**What to work on**. Reproduce the passage on arthritis costs word for word, everything from "In 2007, the" down to "and transplant therapies.".

In a study published in the August 2008 issue of Arthritis & Rheumatism, economists looked at out-of-pocket medical expenditures in Medicare-aged adults with arthritis, and compared them to the out-of-pocket expenses of their peers who had diabetes and heart disease. Out-of-pocket expenses for arthritis averaged yearly growth of 7.3 percent from 1998 to 2004, while annual expenses for diabetes grew by an average of only 5.8 percent over that same time period. Economic analyses show that the biggest chunk of money spent on arthritis goes to ambulatory care – things like clinic visits to see doctors and physical therapists. The next-largest piece of the pie goes to hospital stays for procedures like joint replacements. But the third-greatest cost, and the one that is perhaps hitting patients the hardest, is prescription drug spending.

A study published in the May 2007 issue of Arthritis & Rheumatism found that spending on arthritis medications more than doubled between 1998 and 2004, years when the average income did not increase.

“A lot of the drugs can be extremely expensive,” says Edward H. Yelin, PhD, professor of medicine and health policy at the University of California, San Francisco. For someone who has RA or ankylosing spondylitis, for example, Yelin says the out-of-pocket costs for their biologic drugs can amount to 20 percent of their income.

And the problem is only getting worse as the population ages, and more people need the medications.

In 2007, the number of people taking rheumatologic drugs grew faster than any other drug class, increasing by 7.3 percent over usage in 2006, according to the latest Drug Trend Report, which is published annually by Medco Health Systems, one of the largest pharmacy benefit management companies in the United States. The high treatment rate helped rheumatologic drugs become the fourth-highest cost driver of all prescription medications in 2007, behind only diabetes medications, respiratory drugs, and cancer and transplant therapies.

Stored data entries
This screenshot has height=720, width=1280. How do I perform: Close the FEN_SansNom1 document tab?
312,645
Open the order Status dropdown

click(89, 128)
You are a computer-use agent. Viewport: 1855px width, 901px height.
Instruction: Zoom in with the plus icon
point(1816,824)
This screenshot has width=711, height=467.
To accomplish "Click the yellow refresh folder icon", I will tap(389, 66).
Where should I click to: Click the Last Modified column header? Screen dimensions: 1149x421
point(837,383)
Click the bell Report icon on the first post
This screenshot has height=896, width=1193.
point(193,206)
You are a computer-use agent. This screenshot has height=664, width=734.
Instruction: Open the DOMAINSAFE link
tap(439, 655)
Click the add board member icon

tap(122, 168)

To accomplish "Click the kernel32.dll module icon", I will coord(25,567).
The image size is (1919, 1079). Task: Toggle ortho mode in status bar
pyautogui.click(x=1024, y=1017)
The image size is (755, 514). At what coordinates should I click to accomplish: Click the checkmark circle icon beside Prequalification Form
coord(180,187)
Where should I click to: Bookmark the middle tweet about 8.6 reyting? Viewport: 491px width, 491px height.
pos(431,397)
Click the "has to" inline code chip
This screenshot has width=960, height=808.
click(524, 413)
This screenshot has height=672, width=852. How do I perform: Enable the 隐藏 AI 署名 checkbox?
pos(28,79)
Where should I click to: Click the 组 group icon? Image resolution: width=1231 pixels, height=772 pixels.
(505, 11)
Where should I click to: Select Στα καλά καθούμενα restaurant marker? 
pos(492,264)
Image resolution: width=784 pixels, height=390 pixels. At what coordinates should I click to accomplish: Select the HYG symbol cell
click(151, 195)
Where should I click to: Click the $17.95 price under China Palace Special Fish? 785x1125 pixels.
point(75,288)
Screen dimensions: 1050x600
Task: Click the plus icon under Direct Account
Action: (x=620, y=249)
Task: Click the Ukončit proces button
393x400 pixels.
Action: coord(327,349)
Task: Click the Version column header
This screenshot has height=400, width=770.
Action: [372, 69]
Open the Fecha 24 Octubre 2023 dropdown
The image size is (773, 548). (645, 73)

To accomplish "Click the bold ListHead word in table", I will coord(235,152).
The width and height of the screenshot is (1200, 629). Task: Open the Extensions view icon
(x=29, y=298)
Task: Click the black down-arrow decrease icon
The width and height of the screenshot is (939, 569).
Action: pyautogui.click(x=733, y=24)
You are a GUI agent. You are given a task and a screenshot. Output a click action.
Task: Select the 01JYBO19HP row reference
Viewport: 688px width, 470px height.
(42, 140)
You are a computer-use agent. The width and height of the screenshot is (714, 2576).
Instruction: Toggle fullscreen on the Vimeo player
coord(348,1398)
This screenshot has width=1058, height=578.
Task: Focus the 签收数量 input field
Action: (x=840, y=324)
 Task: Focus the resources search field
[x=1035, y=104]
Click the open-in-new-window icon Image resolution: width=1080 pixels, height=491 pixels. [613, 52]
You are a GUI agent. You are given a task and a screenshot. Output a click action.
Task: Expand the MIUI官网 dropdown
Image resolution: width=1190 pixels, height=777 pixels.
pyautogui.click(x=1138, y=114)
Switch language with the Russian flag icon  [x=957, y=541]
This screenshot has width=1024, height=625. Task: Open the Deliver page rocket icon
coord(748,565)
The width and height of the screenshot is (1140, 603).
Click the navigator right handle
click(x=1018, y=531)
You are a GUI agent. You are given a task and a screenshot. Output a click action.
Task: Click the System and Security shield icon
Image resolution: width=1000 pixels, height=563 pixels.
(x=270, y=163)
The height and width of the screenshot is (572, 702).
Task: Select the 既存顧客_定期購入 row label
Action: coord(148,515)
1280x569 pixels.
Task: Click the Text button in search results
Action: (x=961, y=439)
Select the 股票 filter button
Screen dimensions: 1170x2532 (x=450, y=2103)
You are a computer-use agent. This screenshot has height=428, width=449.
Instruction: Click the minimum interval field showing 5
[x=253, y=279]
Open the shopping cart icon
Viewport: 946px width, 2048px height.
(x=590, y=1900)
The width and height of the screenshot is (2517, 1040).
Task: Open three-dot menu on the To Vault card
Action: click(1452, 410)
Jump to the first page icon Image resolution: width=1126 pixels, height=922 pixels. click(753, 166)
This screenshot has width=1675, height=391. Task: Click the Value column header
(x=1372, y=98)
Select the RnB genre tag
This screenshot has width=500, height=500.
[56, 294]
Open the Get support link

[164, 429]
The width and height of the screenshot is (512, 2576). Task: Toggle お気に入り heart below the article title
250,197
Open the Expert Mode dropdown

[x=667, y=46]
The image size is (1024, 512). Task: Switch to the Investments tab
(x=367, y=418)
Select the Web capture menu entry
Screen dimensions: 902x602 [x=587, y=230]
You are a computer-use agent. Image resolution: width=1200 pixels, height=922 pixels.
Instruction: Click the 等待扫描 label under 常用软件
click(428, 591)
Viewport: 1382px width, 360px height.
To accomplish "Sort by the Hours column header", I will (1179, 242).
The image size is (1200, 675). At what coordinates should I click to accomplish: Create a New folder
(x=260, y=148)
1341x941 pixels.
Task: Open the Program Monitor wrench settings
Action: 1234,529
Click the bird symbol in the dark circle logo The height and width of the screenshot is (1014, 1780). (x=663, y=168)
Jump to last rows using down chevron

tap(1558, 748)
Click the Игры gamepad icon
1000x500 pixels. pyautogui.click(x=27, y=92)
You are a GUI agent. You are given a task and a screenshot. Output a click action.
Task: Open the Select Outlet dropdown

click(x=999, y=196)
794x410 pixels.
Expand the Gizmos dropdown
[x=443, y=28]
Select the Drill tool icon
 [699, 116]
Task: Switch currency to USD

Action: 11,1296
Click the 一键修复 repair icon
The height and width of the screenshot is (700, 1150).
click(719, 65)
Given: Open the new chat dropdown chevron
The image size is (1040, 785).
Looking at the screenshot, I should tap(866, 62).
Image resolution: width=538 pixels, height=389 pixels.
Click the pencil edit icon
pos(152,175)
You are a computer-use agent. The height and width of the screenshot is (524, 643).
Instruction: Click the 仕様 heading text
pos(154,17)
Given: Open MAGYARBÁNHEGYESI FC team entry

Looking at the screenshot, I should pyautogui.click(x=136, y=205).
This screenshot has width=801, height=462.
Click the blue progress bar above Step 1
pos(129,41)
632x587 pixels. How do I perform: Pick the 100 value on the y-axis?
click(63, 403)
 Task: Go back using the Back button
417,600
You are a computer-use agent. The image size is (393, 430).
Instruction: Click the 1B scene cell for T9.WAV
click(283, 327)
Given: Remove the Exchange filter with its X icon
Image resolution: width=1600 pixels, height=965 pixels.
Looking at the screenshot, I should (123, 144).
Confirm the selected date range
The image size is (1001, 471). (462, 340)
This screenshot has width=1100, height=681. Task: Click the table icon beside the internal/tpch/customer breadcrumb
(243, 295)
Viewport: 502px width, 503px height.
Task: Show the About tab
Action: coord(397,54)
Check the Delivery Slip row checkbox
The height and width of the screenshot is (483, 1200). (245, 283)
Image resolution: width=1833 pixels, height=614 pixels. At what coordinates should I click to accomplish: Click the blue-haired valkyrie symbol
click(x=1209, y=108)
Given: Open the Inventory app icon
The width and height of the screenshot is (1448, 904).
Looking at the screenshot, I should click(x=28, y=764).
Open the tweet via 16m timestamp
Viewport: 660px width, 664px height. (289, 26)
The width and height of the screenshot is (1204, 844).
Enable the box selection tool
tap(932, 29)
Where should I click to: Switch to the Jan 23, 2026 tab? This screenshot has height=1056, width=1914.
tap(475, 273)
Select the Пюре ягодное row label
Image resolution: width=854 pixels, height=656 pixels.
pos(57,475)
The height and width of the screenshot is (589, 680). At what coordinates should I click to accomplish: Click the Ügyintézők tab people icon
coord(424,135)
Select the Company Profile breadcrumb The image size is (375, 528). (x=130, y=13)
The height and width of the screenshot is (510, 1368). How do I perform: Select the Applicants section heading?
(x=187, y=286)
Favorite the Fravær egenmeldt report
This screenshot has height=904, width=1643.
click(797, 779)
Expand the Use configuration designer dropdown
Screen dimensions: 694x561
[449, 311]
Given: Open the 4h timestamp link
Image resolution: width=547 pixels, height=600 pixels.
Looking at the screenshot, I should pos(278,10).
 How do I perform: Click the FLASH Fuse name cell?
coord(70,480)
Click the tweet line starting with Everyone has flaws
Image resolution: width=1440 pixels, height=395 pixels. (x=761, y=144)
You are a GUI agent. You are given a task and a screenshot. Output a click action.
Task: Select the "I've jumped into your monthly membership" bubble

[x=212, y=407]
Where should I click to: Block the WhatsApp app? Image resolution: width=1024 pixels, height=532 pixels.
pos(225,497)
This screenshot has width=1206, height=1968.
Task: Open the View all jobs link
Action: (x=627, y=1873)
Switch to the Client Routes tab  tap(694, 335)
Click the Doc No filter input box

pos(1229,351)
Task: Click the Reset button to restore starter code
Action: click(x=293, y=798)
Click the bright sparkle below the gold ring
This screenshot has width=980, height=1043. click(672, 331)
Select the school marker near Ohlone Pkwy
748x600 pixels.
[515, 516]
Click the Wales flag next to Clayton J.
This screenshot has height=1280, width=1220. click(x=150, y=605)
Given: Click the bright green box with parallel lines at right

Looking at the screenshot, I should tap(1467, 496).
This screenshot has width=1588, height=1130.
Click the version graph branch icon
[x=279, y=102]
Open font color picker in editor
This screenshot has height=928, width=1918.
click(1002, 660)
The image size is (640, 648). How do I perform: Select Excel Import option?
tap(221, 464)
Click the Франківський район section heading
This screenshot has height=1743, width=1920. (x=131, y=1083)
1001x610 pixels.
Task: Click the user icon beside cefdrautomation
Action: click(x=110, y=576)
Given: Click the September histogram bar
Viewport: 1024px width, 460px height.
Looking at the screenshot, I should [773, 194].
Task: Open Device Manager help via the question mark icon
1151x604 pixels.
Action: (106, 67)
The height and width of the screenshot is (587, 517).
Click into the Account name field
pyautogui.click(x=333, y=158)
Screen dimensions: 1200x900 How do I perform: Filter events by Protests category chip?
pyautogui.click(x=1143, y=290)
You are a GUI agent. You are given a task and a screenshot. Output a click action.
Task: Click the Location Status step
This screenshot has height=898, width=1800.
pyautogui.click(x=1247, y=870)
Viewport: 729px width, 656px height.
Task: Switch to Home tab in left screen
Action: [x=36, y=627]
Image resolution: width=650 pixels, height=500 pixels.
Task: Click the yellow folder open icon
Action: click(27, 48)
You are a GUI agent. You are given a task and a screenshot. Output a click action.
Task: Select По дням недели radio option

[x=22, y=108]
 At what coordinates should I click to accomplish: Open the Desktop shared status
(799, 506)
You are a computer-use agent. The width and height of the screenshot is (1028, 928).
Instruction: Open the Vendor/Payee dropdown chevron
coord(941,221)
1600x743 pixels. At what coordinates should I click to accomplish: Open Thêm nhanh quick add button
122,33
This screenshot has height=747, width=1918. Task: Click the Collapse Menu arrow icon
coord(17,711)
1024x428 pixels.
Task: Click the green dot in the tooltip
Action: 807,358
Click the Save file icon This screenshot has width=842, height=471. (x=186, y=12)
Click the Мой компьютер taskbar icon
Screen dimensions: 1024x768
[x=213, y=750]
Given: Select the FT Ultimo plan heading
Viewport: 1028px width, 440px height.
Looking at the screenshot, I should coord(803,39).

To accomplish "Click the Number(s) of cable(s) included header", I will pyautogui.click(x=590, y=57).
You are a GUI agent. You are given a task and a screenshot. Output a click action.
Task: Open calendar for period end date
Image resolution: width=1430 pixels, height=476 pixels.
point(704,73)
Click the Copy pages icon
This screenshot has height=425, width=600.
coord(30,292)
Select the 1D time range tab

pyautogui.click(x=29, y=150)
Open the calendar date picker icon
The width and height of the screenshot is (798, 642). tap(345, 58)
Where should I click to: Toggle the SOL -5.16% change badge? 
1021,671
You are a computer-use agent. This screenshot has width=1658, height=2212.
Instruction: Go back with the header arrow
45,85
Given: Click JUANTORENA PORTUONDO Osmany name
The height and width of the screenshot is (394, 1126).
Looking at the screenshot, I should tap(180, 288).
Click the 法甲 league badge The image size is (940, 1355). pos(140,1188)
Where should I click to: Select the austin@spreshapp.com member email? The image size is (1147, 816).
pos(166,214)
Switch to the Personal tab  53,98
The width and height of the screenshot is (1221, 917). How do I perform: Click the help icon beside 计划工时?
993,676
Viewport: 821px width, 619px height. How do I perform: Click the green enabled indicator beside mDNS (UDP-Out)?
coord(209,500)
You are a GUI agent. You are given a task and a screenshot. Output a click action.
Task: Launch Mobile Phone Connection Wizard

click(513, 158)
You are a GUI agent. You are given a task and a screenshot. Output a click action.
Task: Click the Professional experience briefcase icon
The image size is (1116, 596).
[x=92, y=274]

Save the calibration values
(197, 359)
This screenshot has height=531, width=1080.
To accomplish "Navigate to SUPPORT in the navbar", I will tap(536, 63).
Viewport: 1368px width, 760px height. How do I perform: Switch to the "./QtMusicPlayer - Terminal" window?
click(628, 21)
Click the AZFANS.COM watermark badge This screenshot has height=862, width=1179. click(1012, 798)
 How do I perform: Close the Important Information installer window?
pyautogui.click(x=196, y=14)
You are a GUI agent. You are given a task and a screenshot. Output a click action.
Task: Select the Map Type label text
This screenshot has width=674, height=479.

**Task answer**.
In 2007, the number of people taking rheumatologic drugs grew faster than any other drug class, increasing by 7.3 percent over usage in 2006, according to the latest Drug Trend Report, which is published annually by Medco Health Systems, one of the largest pharmacy benefit management companies in the United States. The high treatment rate helped rheumatologic drugs become the fourth-highest cost driver of all prescription medications in 2007, behind only diabetes medications, respiratory drugs, and cancer and transplant therapies.